Movers and SHAKERS
This Is What Could Slam the Brakes on EV Growth
According to the International Energy Agency (IEA), sales of electric cars hit a record 2.1 million globally in 2019, increasing the total EVs sold to 7.2 million electric cars. Electric cars, which accounted for 2.6% of global car sales and about 1% of global car stock in 2019, registered a 40% year-on-year increase. And this growth is only projected to continue. BCG’s (Boston Consulting Group) latest global automotive powertrain forecast shows sales of electrified vehicles growing even faster than expected. EV cars are now projected to be one-third of the global car market by 2025 and 51% by 2030, surpassing sales of vehicles powered purely by internal combustion engines (ICEs). If accurate, such growth would result in some 35 million EVs being sold worldwide in 2025 and over 55 million in 2030.
But will the raw materials that makeup EV batteries be a limiting factor on projected growth of the market? The estimated material demand for the batteries of the electric vehicles sold in 2019 was about 19 kilotons (kt) for cobalt, 17 kt for lithium, 22 kt for manganese, and 65 kt for nickel, according to the IEA. In the IEA Sustainable Development Scenario, which incorporates the targets of the EV30@30 Campaign3 to collectively reach a 30% market share for electric vehicles in all modes except two-wheelers by 2030, annual demand for the key materials would be 360 kt of cobalt, 370 kts of lithium, 354 kt of manganese, and 1,850 kts of nickel. Obviously, the demand for the materials used in electric vehicle batteries will depend on changing battery chemistries, nickel cobalt aluminum oxide (NCA), nickel manganese cobalt oxide (NMC), and lithium iron phosphate (LFP) cathodes for lithium-ion (Li-ion) batteries being the most widely used today.
For the next decade, the Li-ion battery is likely to dominate the electric vehicle market, according to the IEA. For the period after 2030, however, a number of potential technologies might be able to push the boundaries beyond the performance limits imposed by current Li-ion battery technology. These include the lithium-metal solid-state battery, lithium-sulfur, sodium-ion, or even lithium-air, which could represent an improvement from Li-ion on indicators such as cost, density, cycle life, and benefits from more widely available materials than Li-ion technologies.
EV batteries use a whole host of materials. Gold and silver are used in the circuit boards, but in minute quantities, and both gold and silver are fully recyclable. Many other parts, such as nickel, steel, plastics, carbon fiber, etc., are also used in ICE vehicles, and as the production of ICEs decline these materials can be switched over to EVs.
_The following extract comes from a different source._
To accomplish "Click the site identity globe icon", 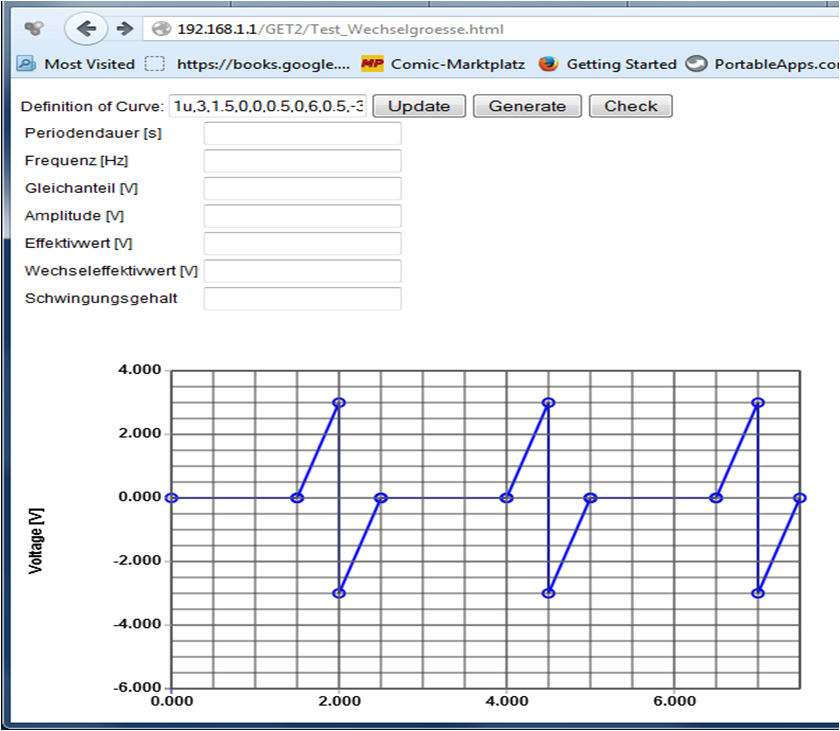I will tap(160, 29).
The two key materials then become cobalt and lithium. Thankfully, both are not rare. Lithium is the 32nd most common element on the planet, while cobalt can be found in most rocks and is typically a by-product of nickel and copper mining. Cobalt is expensive, with the cost subject to significant fluctuations. The adoption of batteries that use lithium-iron could eliminate a significant need for cobalt, however.
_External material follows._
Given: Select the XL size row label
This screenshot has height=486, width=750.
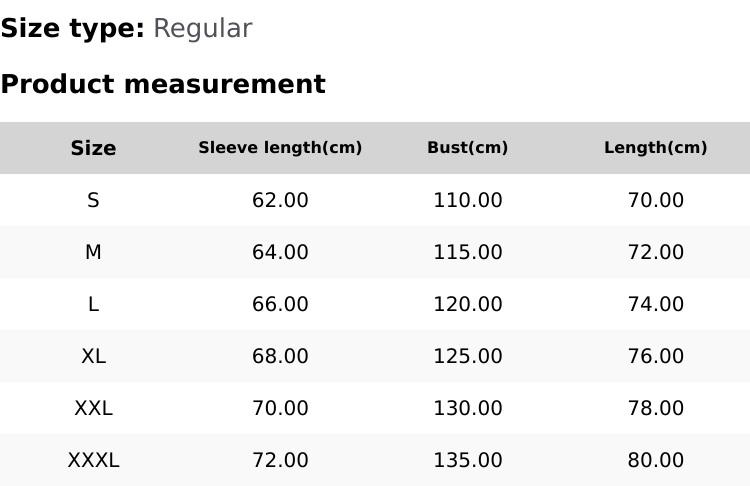Looking at the screenshot, I should coord(93,356).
Although not particularly rare, both cobalt and lithium reserves are concentrated in a few countries, according to the Clean Energy Manufacturing Analysis Center (CEMAC). For example, about one-half of the global mined cobalt production comes from the Democratic Republic of Congo, which has a past of political instability. Some 80% of lithium production comes from Australia, Chile, and Argentina. The significant expected demand increase for these materials though could require $30-$45 billion of investment in mining capacity by 2025 to meet the demand. The often long-lead time to develop new mining sources could require such investment sooner rather than later to ensure ample supply of these key materials in the future.
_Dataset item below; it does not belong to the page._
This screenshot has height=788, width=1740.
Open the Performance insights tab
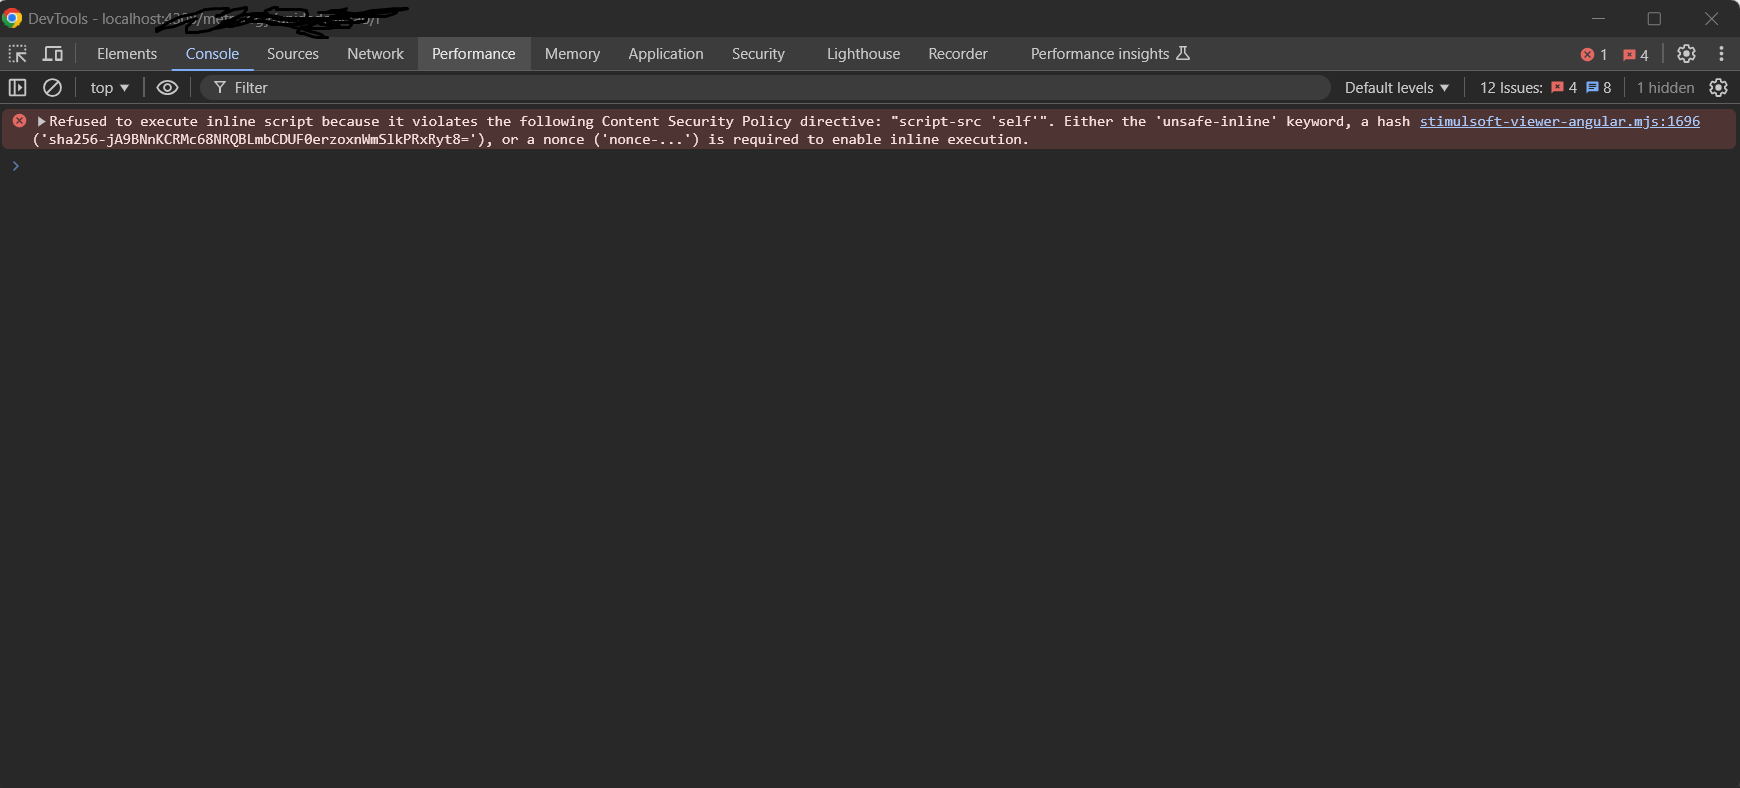1109,54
A potential larger issue is more political. CEMAC notes that in addition to controlling major resources in natural graphite and manganese, China controlled nearly one-half global cobalt refining and a similar level of lithium carbonate refinery capacity. Such concentrated control of refining capacity could be a limiting factor in EV growth if political conditions deteriorate between China and other countries. Alternatively, other countries would need to invest in developing and expanding their own refinery capacity.
To end on a positive note, both cobalt and lithium are recyclable. So once a certain level of electric vehicles are on the road, recycling of existing batteries should lessen any of the potential limiting factors.